_RECORDS:_
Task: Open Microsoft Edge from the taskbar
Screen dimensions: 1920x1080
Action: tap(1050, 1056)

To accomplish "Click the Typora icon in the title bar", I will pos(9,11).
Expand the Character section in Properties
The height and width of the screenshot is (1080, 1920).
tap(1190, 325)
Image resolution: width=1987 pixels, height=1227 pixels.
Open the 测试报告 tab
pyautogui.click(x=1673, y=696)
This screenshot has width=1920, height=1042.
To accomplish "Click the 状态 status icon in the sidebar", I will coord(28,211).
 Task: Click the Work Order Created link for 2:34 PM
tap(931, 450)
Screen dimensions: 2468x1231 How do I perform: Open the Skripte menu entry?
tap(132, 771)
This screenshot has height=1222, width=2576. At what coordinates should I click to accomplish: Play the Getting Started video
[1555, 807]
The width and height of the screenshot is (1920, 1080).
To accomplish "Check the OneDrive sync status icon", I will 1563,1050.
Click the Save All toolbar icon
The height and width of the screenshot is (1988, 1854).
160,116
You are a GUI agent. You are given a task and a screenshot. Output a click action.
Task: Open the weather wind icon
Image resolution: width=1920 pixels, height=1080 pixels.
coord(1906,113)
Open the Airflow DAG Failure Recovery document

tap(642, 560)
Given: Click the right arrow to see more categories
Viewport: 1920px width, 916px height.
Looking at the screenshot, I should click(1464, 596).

_TASK PROMPT:_ The data must be given again in full. Keep every line identical.

_SOLUTION FOR THIS PROBLEM:_
Task: Open Microsoft Edge from the taskbar
Screen dimensions: 1920x1080
Action: tap(1050, 1056)

To accomplish "Click the Typora icon in the title bar", I will pos(9,11).
Expand the Character section in Properties
The height and width of the screenshot is (1080, 1920).
tap(1190, 325)
Image resolution: width=1987 pixels, height=1227 pixels.
Open the 测试报告 tab
pyautogui.click(x=1673, y=696)
This screenshot has width=1920, height=1042.
To accomplish "Click the 状态 status icon in the sidebar", I will coord(28,211).
 Task: Click the Work Order Created link for 2:34 PM
tap(931, 450)
Screen dimensions: 2468x1231 How do I perform: Open the Skripte menu entry?
tap(132, 771)
This screenshot has height=1222, width=2576. At what coordinates should I click to accomplish: Play the Getting Started video
[1555, 807]
The width and height of the screenshot is (1920, 1080).
To accomplish "Check the OneDrive sync status icon", I will 1563,1050.
Click the Save All toolbar icon
The height and width of the screenshot is (1988, 1854).
160,116
You are a GUI agent. You are given a task and a screenshot. Output a click action.
Task: Open the weather wind icon
Image resolution: width=1920 pixels, height=1080 pixels.
coord(1906,113)
Open the Airflow DAG Failure Recovery document

tap(642, 560)
Given: Click the right arrow to see more categories
Viewport: 1920px width, 916px height.
Looking at the screenshot, I should click(1464, 596).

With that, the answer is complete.